問題 A:
脂肪肝に関する文章で、ALTが20 IU/Lを超えている人が将来なるリスクを持つとされる病気をすべて挙げてください。
問題 B:
脂肪肝に関する文章を、最後の文の後から書き継いでください。

読解文:

さらに、ALT、AST、γ-GTPの3つの検査値をセットでみることで、脂肪肝の原因を類推することができる(AST、γ-GTPについては次ページの囲み記事を参照)。
「ALTよりASTが高い場合、またγ-GTPが200~300 IU/Lを超えるほど高い場合は、アルコール性脂肪肝、つまり飲みすぎによる脂肪肝の可能性があります。一方、ALTがASTよりも高い場合、γ-GTPが基準値を少し超えるあたりから100IU/L前後くらいに軽く上昇している場合は、非アルコール性脂肪肝の可能性が考えられます」(栗原氏)
この、非アルコール性脂肪肝は、特に糖質のとりすぎによって起こりやすいという。このタイプの脂肪肝が重症化したものをNASH(ナッシュ=非アルコール性脂肪肝炎)というが、NASHを放置すると、5~10年で肝硬変に移行し、肝臓がんへ進行する可能性が高い。
「ALTが20 IU/Lを超えていたら、糖質をとりすぎている可能性があり、将来、糖尿病や動脈硬化、NASHになるリスクを持っているといえます。BMIが正常範囲であっても安心できません」(栗原氏)

提供情報:
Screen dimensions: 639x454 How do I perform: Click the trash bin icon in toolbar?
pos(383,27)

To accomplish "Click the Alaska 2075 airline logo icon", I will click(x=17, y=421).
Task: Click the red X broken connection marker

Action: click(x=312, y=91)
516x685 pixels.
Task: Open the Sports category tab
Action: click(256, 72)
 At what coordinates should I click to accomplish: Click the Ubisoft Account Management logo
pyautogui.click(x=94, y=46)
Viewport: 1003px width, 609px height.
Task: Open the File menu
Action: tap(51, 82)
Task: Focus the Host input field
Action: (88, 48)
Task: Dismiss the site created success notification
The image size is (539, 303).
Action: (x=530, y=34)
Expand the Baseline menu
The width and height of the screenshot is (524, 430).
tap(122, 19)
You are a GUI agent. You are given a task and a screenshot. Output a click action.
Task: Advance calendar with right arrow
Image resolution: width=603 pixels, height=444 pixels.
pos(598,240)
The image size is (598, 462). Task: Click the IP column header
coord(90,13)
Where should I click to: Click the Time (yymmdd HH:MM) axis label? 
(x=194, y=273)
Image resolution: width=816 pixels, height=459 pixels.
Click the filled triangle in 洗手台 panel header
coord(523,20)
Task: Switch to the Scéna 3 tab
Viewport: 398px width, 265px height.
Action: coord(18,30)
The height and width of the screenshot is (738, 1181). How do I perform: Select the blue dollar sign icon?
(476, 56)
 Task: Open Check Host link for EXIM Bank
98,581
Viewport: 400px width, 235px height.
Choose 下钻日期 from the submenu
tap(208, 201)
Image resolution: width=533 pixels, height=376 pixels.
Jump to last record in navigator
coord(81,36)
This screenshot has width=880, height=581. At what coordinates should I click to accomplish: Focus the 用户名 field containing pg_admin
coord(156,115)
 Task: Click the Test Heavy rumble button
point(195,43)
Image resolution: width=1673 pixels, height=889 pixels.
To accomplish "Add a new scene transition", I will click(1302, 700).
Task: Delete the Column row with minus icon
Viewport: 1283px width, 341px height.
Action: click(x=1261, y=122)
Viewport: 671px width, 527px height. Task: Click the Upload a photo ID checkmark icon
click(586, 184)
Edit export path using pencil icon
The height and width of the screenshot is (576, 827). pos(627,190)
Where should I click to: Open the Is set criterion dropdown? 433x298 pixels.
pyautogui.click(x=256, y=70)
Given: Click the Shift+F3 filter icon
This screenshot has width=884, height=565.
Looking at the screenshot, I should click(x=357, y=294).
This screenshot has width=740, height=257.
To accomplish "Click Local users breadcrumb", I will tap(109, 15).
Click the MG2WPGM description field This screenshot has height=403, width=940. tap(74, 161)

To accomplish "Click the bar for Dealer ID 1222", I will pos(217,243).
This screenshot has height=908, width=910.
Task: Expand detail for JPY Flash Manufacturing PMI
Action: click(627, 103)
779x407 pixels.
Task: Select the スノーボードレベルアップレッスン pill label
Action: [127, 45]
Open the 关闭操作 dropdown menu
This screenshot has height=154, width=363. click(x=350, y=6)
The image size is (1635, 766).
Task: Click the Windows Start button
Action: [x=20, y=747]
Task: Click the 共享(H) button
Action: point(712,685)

解答欄 A:
糖尿病、動脈硬化、NASH(非アルコール性脂肪肝炎)

解答欄 B:
生活習慣病の上流にメタボがあり、さらにその上流に脂肪肝がある
脂肪肝の人は、肝細胞そのものに炎症はなく、生活改善をすればすぐに治る。そのせいか、脂肪肝があっても、医師も患者もあまり深刻に考えないことが多い。しかし、この脂肪肝を甘くみてはいけない、と栗原氏。
「生活習慣病の上流にメタボがありますが、私は、メタボのさらに上流に脂肪肝があると考えています。だから、脂肪肝の段階で生活習慣を変えることが大切。先手必勝になるのです」(栗原氏)。ALTは基準値内であっても20 IU/Lを超えていれば、太っていても太っていなくても、脂肪肝をなくすために、糖質ちょいオフをしたほうがいいそうだ。「逆に、太っていても、肝機能や血糖の数値が正常であれば、生活習慣病を招くことはまれです。しかし、腰痛や膝関節痛を引き起こすことが多いので、2~3kgの減量がお勧めです。糖質を5%程度減らすだけで半年で3kg程度の減量は簡単にできます」(栗原氏)。